Wednesday, April 21, 2010

How hard can it be?

I am not all that well informed about the form of government in Ethiopia. I got a quick lesson from our host about how it’s not a communist dictatorship any longer, but that doesn’t mean it’s not a dictatorship.

Never mind.

In Kenya and my guess is that most of the world outside of the US has mobile phones that take a SIM card. You buy a phone, then for a very nominal fee you also get a SIM card; this is what has your mobile number on it. If you like, you can have a couple of SIM cards from different companies, and switch out your number.

For airtime, you buy phone credit as needed and ‘top-up’. The only requirement is getting something like 250 shillings worth loaded on your phone every 3 months. (I probably go through 500 a week.) Even if you let it lapse, a trip to your local dealer will get it unlocked if you top-up at the same time.
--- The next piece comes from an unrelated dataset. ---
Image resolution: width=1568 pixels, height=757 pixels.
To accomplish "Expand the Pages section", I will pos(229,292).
I think the last time I got a SIM card it was 300 shillings, now I guess they are only 50 shillings, that’s under a dollar. Sometimes companies give them away as a promotion.
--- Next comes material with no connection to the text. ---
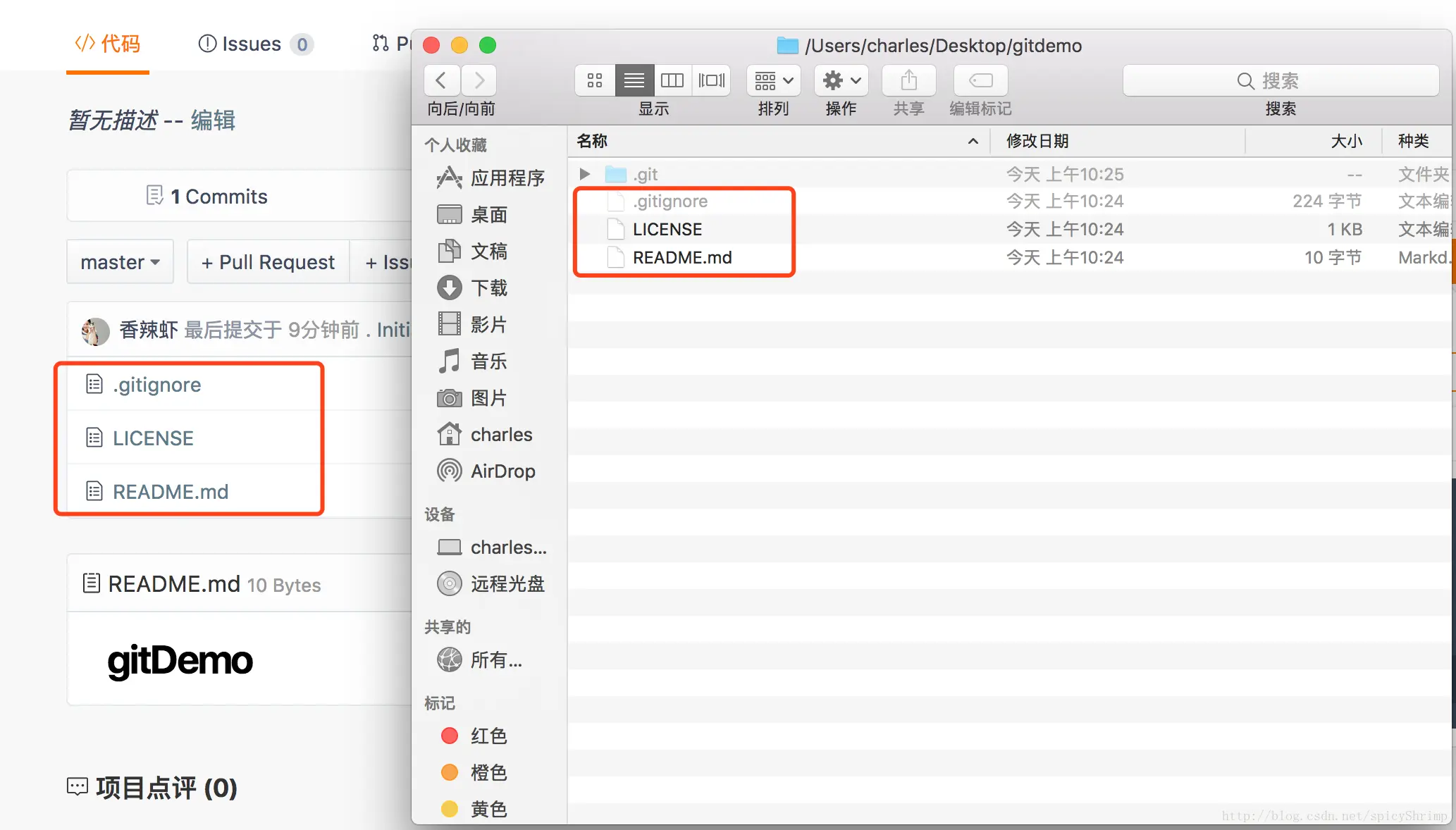Click the Share toolbar icon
Since I knew my Kenyan line wouldn’t work in Ethiopia, why not just get a SIM card and then I could be connected there in Addis. Not so fast, honey.

Getting a SIM card and essentially getting a phone number in Ethiopia costs a little more. But it’s also a bit rigorous. Here is the process, step by step:

Go to the Telecommunications offices.

Get frisked going in.

Wait in line to be served.

Fill out an application (in Amharic, which totally makes sense).

With it, submit two passport photos and a copy of your national ID or passport.

Pay of fee of 95 Birr (just over $7).

Easy as - ?

I happen to have a couple passport photos in my wallet because I didn’t know if I would need them to get a visa at the airport upon arrival; I didn’t for the visa. When I didn’t have a copy of my passport nor my passport with me, I was made to promise to return with it. There is something to be said for the flexibility of all these rules.

Quite honestly, I thought all this care taken for issuing a phone number to me for a week’s use was over the top. I really had no intention of returning the following day with a copy of my passport. That was not until the man who waited on me at the telecommunications office called the following morning to remind me to bring that copy in.

Opp. They have my number.

1 comment:

Josh Harper said...

US mobile phones also have SIM cards, but there is some setting used with them that prevents swapping.